(Stored data entries)
.....

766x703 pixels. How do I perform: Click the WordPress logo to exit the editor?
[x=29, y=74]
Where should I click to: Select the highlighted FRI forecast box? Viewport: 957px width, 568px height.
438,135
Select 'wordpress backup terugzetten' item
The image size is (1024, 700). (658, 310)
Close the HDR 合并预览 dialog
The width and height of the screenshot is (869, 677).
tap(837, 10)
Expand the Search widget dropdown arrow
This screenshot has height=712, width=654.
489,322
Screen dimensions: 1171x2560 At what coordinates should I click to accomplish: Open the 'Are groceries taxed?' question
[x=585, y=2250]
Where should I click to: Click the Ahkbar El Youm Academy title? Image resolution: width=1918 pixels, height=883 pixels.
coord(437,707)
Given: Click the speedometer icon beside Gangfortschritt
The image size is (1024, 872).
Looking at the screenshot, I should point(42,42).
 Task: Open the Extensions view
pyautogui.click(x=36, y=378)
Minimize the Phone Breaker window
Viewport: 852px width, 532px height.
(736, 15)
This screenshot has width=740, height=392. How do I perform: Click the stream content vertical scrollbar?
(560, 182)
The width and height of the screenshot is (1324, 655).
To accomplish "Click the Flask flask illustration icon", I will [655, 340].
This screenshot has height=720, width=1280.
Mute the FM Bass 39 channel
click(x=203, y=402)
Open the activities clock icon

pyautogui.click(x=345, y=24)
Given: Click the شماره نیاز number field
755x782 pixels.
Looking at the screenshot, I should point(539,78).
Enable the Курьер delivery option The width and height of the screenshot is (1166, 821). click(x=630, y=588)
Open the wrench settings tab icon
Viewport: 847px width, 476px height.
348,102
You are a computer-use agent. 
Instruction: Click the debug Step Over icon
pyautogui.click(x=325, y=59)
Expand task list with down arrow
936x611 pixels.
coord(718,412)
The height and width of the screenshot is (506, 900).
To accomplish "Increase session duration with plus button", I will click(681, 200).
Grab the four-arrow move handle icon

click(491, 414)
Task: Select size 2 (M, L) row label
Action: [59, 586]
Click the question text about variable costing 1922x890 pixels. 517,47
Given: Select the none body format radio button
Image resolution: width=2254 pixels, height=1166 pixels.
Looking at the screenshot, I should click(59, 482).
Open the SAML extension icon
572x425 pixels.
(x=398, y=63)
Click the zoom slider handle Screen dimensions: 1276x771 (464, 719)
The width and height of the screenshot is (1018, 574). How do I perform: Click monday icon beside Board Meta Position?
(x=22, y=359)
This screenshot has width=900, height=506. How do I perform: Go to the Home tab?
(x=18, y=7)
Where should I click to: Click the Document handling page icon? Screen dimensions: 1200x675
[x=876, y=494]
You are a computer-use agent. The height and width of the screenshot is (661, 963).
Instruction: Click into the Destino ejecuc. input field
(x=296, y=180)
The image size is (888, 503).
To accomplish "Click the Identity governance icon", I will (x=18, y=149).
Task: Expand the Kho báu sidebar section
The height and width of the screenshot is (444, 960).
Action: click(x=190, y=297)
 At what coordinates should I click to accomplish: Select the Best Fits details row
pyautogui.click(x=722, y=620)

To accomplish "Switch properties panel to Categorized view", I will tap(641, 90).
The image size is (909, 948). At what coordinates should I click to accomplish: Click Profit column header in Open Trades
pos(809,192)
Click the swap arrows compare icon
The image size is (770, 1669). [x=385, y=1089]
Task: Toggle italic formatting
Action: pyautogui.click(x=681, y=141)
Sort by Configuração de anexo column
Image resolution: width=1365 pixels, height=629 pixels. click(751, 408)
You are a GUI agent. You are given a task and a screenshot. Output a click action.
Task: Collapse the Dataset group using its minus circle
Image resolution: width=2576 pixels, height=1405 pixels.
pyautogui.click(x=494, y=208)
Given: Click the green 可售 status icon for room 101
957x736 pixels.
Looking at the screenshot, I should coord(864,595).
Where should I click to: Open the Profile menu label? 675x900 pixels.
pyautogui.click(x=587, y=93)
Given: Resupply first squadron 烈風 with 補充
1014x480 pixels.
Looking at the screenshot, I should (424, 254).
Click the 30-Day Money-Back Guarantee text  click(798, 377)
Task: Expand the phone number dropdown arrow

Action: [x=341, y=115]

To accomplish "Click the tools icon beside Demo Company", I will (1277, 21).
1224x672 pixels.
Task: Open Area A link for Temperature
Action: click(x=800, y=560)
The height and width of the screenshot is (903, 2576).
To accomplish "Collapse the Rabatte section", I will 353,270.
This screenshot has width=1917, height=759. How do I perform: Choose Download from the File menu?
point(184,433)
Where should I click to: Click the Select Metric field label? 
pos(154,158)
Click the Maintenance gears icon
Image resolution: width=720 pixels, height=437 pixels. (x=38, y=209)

.....

Problem statement
Find and copy each line of the data where "text" is present.

Solution to this exercise
Click the question text about variable costing 1922x890 pixels. 517,47
Click the 30-Day Money-Back Guarantee text  click(798, 377)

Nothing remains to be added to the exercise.